RECORDS TO USE below:
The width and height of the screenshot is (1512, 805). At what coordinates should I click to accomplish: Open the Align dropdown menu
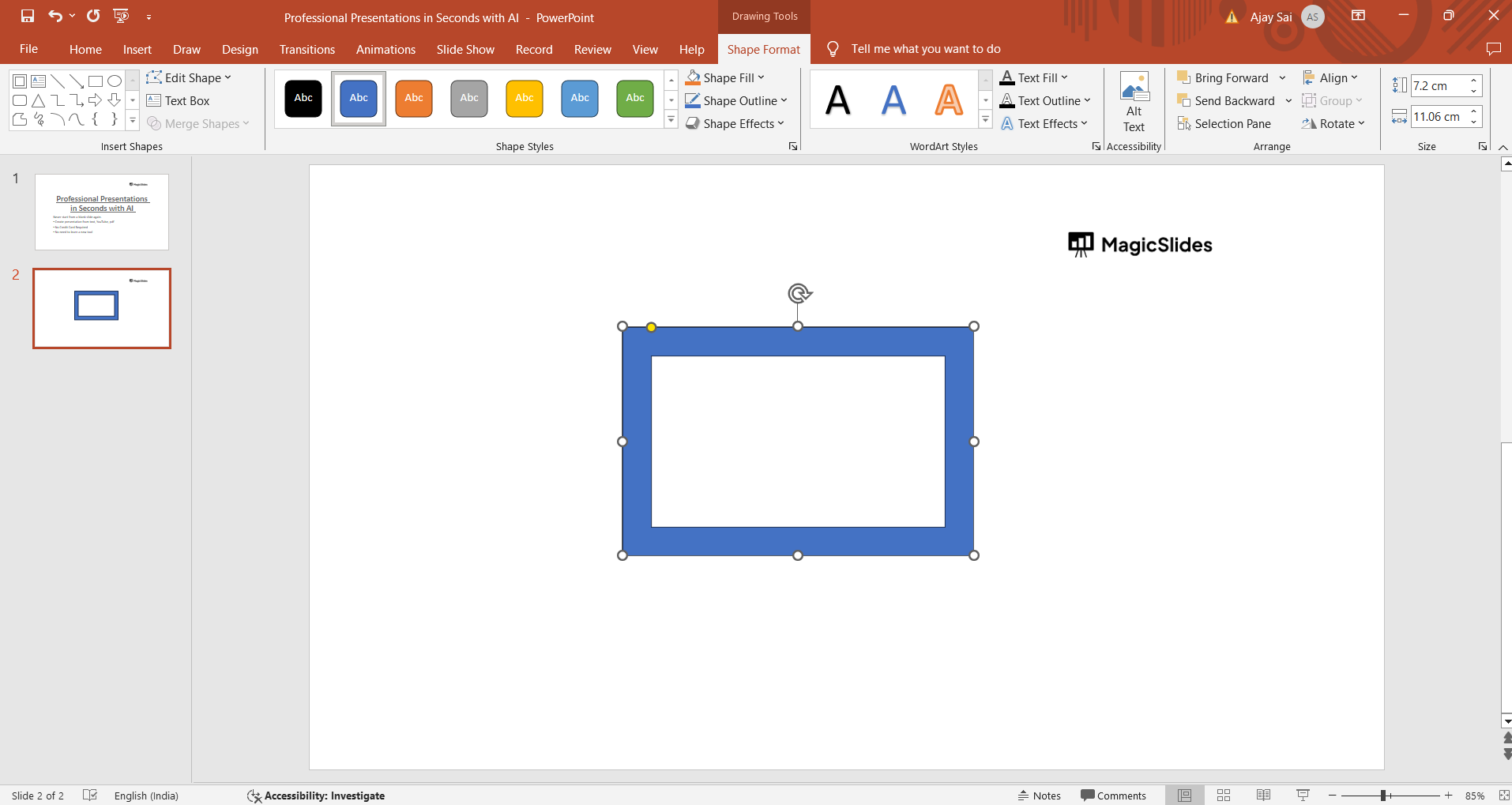click(1330, 78)
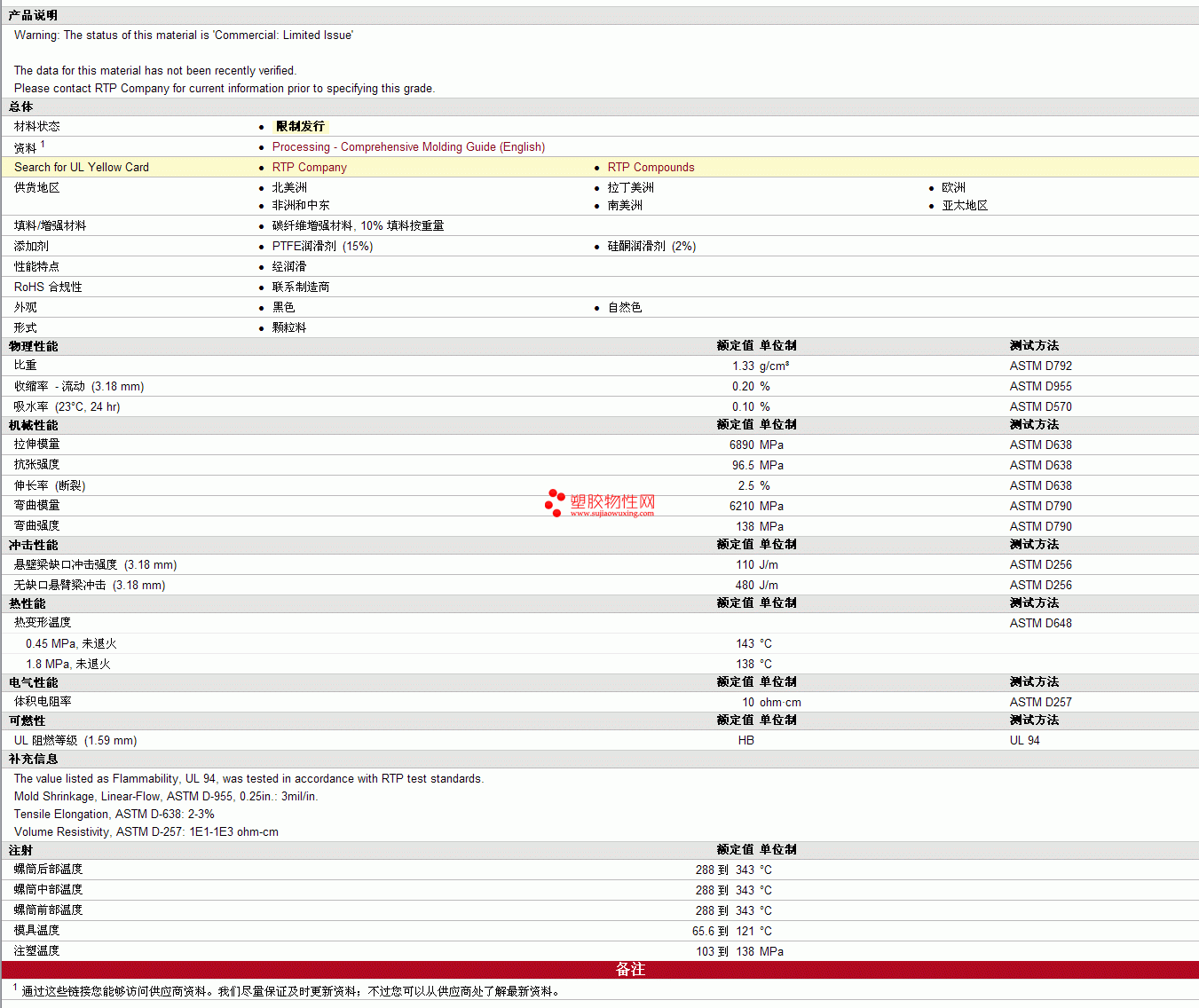Open the Processing - Comprehensive Molding Guide link
This screenshot has height=1008, width=1199.
point(408,147)
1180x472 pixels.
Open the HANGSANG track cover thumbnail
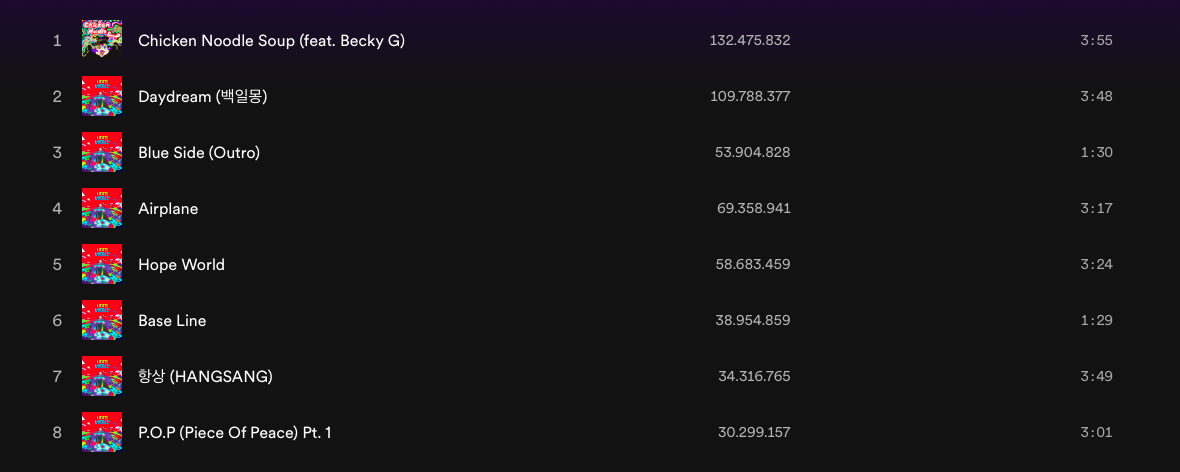click(102, 376)
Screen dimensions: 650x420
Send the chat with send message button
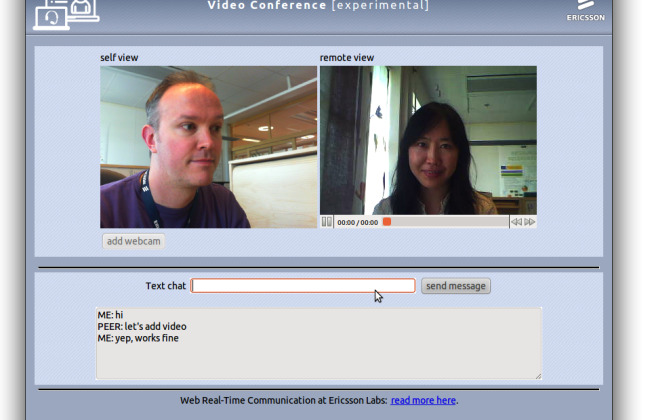(456, 286)
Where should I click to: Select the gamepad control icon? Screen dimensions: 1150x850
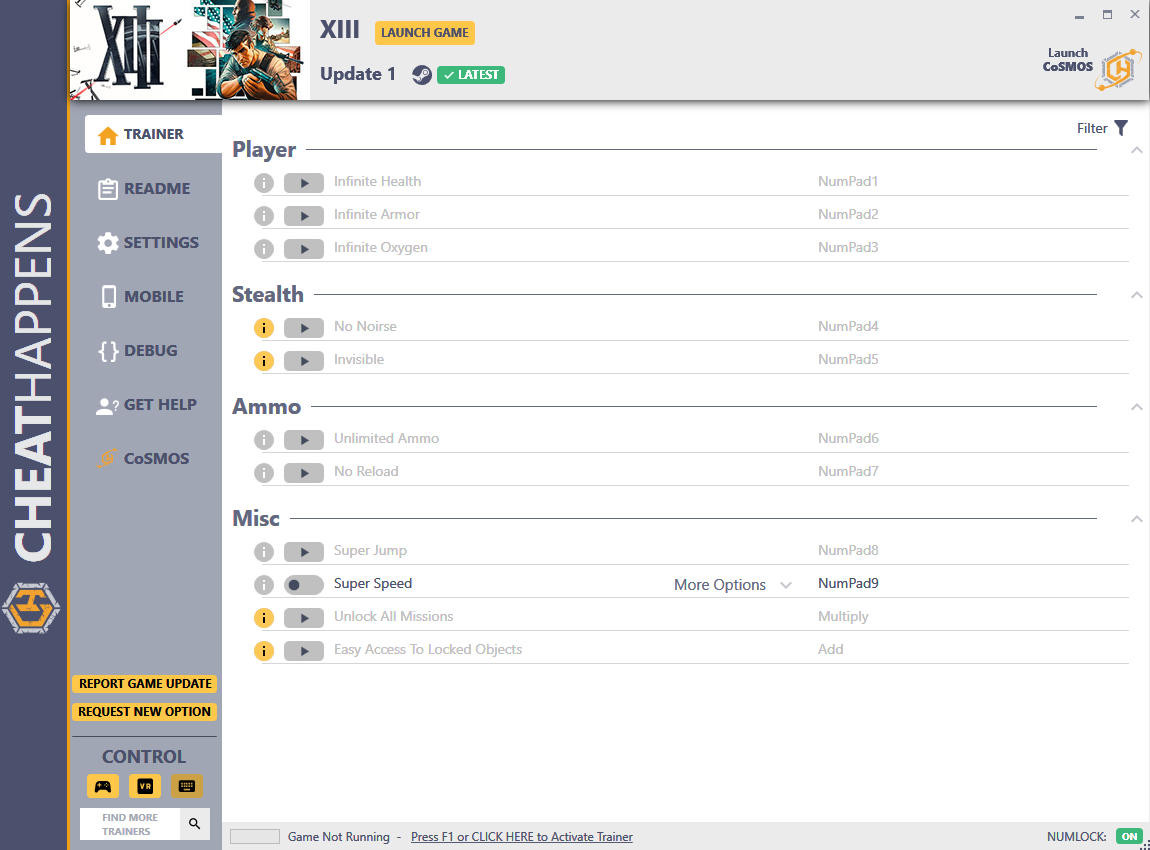(x=103, y=786)
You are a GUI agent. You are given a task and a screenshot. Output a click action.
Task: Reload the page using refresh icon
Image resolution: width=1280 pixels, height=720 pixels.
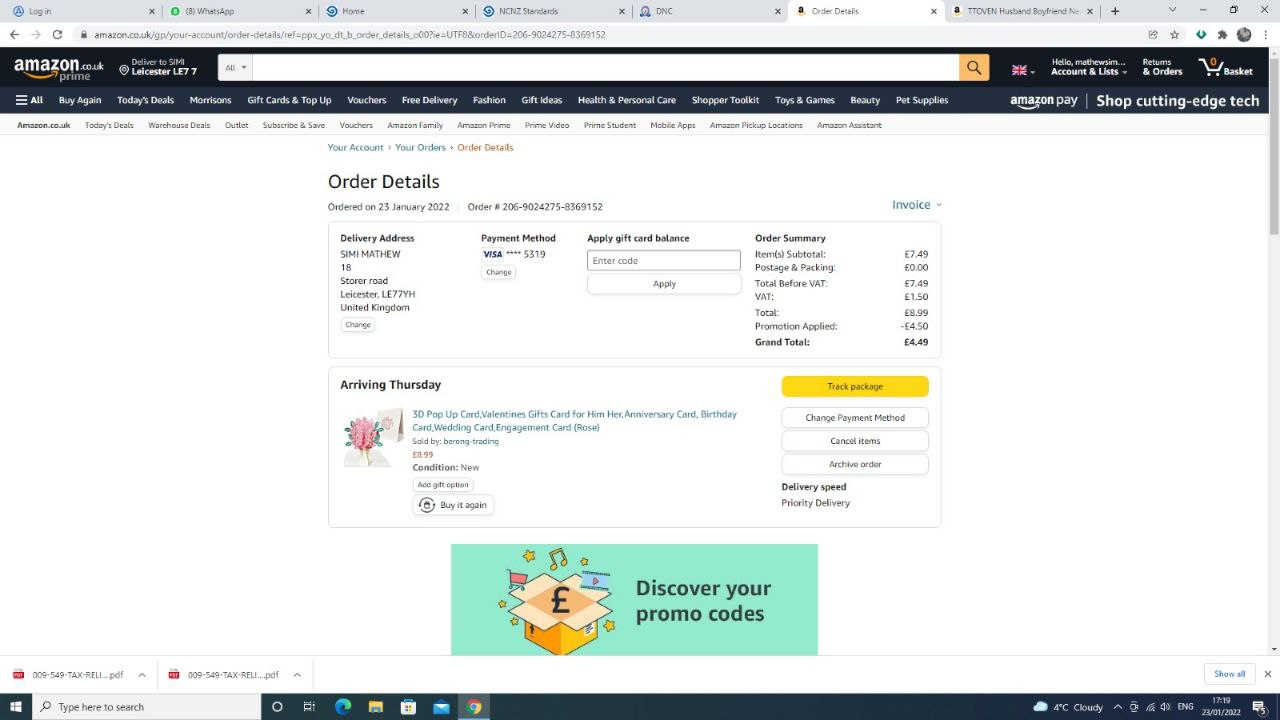(x=57, y=34)
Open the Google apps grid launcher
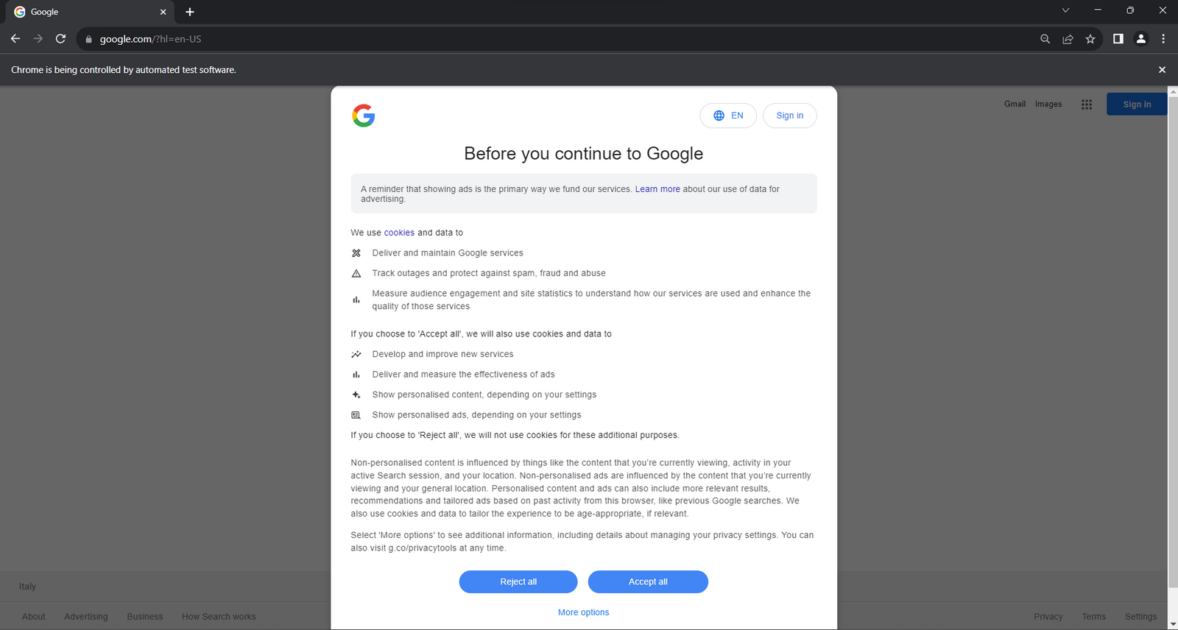 (x=1086, y=104)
End of RECORDS TO USE.
(WORK INSTRUCTION): Write the records out again verbatim and omit the pictures they contain.

(YOUR SOLUTION):
The width and height of the screenshot is (1512, 805). At what coordinates should I click to accomplish: Open the Align dropdown menu
click(1330, 78)
Open the Processing - Comprehensive Molding Guide link
This screenshot has height=1008, width=1199.
point(408,147)
1180x472 pixels.
Open the HANGSANG track cover thumbnail
click(102, 376)
Screen dimensions: 650x420
Send the chat with send message button
(456, 286)
Where should I click to: Select the gamepad control icon? Screen dimensions: 1150x850
(x=103, y=786)
You are a GUI agent. You are given a task and a screenshot. Output a click action.
Task: Reload the page using refresh icon
Image resolution: width=1280 pixels, height=720 pixels.
(x=57, y=34)
Open the Google apps grid launcher
 (x=1086, y=104)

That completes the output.